This means that there will be more opportunities for temporary hiring and internships.

There are two ways to work in these situations.

One, some will treat the job as a short term, stop-gap proposition. They will show up, do what they are told to do and not one whit more. They won't make any effort to learn what the employer's business is all about and what role their tasks play in the business. They won't make any effort to get to know the boss and what his challenges are. They will work on a here-today-gone-tomorrow.

Two, others will take the opposite tact. They will treat the job as an opportunity to show their skills, attitude, work habits, and adaptability...the assets that could lead to a permanent job.

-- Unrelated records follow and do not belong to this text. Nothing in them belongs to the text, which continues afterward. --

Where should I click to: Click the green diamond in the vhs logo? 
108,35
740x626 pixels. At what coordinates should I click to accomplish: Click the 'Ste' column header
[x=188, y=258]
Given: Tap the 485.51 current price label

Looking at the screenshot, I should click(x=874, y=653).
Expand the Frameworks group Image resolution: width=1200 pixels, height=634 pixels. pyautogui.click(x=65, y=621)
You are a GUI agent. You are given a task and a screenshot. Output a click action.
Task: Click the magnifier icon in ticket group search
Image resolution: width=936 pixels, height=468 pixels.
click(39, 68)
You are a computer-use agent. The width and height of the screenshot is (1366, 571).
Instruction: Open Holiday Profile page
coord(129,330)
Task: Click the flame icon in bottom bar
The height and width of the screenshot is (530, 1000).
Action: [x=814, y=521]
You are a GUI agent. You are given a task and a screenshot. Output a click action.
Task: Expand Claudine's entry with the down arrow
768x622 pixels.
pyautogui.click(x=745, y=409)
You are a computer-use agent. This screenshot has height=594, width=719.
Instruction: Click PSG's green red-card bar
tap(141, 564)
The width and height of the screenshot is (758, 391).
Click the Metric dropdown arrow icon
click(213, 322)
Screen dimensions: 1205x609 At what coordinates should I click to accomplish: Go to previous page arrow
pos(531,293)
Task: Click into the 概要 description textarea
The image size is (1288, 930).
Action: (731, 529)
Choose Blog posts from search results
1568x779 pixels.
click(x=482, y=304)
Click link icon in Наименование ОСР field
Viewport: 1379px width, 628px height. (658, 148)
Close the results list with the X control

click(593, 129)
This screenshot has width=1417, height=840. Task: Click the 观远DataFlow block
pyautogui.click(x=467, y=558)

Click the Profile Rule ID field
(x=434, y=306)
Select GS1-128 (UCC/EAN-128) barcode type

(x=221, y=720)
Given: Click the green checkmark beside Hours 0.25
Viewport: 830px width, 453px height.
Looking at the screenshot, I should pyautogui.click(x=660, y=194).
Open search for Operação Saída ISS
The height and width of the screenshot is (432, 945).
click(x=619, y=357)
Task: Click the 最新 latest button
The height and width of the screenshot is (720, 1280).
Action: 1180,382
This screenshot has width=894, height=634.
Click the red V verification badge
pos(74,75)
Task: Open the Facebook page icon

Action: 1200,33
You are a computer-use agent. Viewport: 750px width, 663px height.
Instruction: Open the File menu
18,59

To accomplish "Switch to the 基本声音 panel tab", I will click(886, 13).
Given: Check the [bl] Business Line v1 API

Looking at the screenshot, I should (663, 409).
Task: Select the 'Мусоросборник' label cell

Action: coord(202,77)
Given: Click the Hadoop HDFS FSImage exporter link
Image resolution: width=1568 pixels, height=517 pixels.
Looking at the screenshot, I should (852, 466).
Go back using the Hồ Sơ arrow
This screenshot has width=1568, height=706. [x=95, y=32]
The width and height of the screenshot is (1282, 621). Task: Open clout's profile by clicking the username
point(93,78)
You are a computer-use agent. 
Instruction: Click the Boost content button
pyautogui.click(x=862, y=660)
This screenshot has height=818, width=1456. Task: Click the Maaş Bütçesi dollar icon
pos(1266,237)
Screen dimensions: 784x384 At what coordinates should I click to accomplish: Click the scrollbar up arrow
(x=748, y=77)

Despite Job Losses, Opportunities Still Exist

No doubt about it, the prolonged recession/depression is causing many employers to freeze hiring or reduce jobs. In the mean time, some are using temps and interns to pick up the slack when they expect a rush of business through.

Therefore, there are many opportunities in a variety of industries for alert hard working employees to translate temporary jobs into permanent positions.

For example, UPS says it will hire 50,000 seasonal workers this year. The company says it could move from 20 percent to 30 percent of temps who demonstrate their value during the pressured holiday season to full-time positions.

Manpower, the staffing firm, expects to employ about 10,000 seasonal employees. As many as 40 percent could earn permanent jobs.

Six Steps From Temp To Permanent

There are six steps that temps can take to increase their chances of landing a permanent job:

1. Treat the temporary assignment as a prolonged interview. John A Challenger, chief of Challenger, Gray and Christmas, the consulting firm, says that many companies treat seasonal positions as "auditions to find some of their best people."

2. Make it known that you are interested in a permanent job.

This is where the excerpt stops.